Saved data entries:

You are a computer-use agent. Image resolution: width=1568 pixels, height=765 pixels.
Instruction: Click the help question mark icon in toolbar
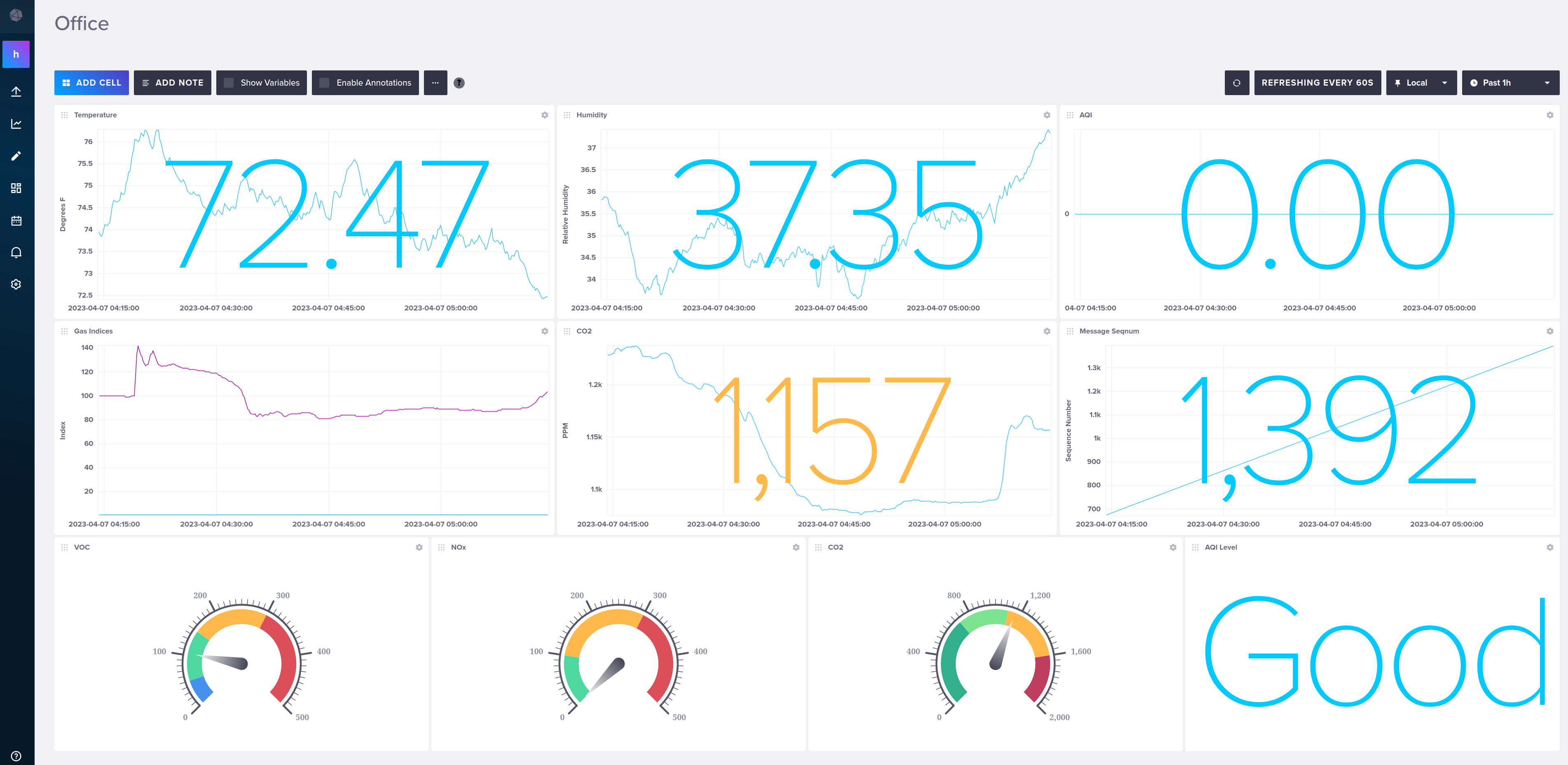(x=459, y=83)
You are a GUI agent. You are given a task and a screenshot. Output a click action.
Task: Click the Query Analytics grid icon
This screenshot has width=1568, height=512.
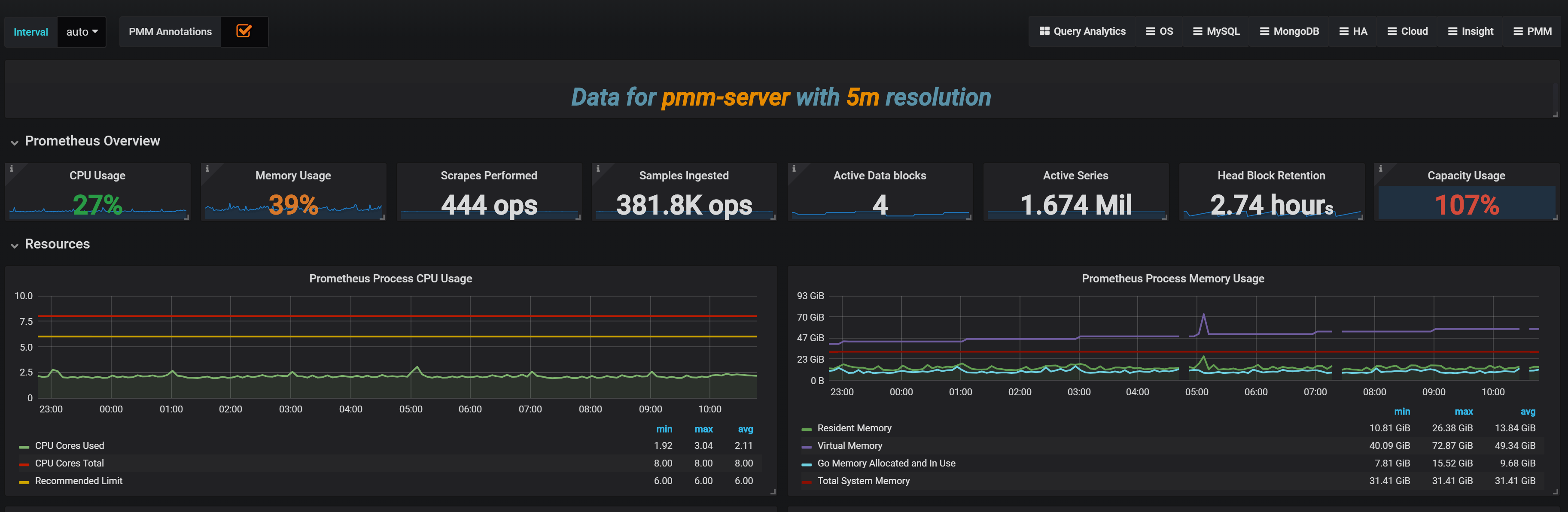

YOUR GOAL:
Make an exact copy of only those lines that run from the line with "Task: Click the Query Analytics grid icon" through the end of the records, excluding pictures.

OUTPUT FOR THIS TASK:
Task: Click the Query Analytics grid icon
This screenshot has width=1568, height=512.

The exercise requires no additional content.